Atom Probe Tomography — At the Frontiers of Materials Science
Jon Hyde, Oxford University and National Nuclear Laboratory
Venue: BAWA Filton
Wednesday October 28, 2009 at 19:30
Materials science relates the properties and performance of a material to the structure of the atoms and phases in that material through characterization. Progress has been driven by enormous developments in microscopy and has helped us understand the root causes for many catastrophic engineering failures such as those of the Liberty ships and the de Havilland Comet.

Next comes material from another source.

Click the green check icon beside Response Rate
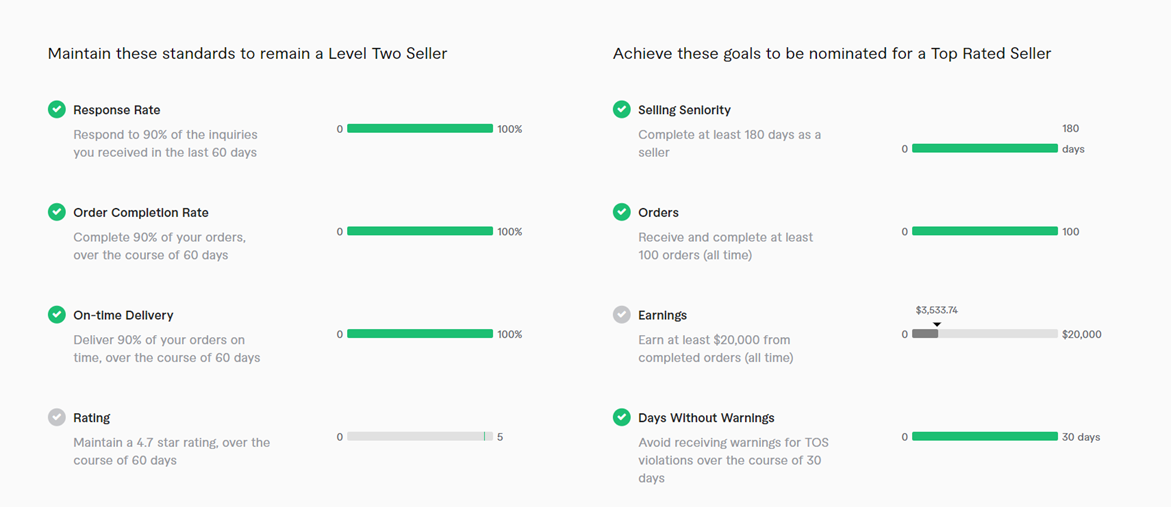 point(57,110)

More recently, there has been a surge of interest in the field of Atom Probe Tomography which enables the structure of many engineering materials to be pulled apart atom-by-atom and reconstructed in 3D (in a computer) with sub-nanometre resolution. Applications include:
- Understanding the root causes of nuclear reactor pressure vessel embrittlement
- Development of new alloys for fusion reactors
- Development of ultra-high strength maraging steels
- Characterizing thin films — for instance materials exhibiting giant magneto resistance for next generation hard disk drives
- The study of catalyst surfaces
The presentation will include an overview of the atom probe technique and some key results. As Sherlock Holmes once said:
'The little things are infinitely the most important.'
|Clustering of copper atoms in a commercial weld alloy|
Nanometre-scale copper-enriched clusters have formed during thermal aging. Each sphere represents a single copper atom.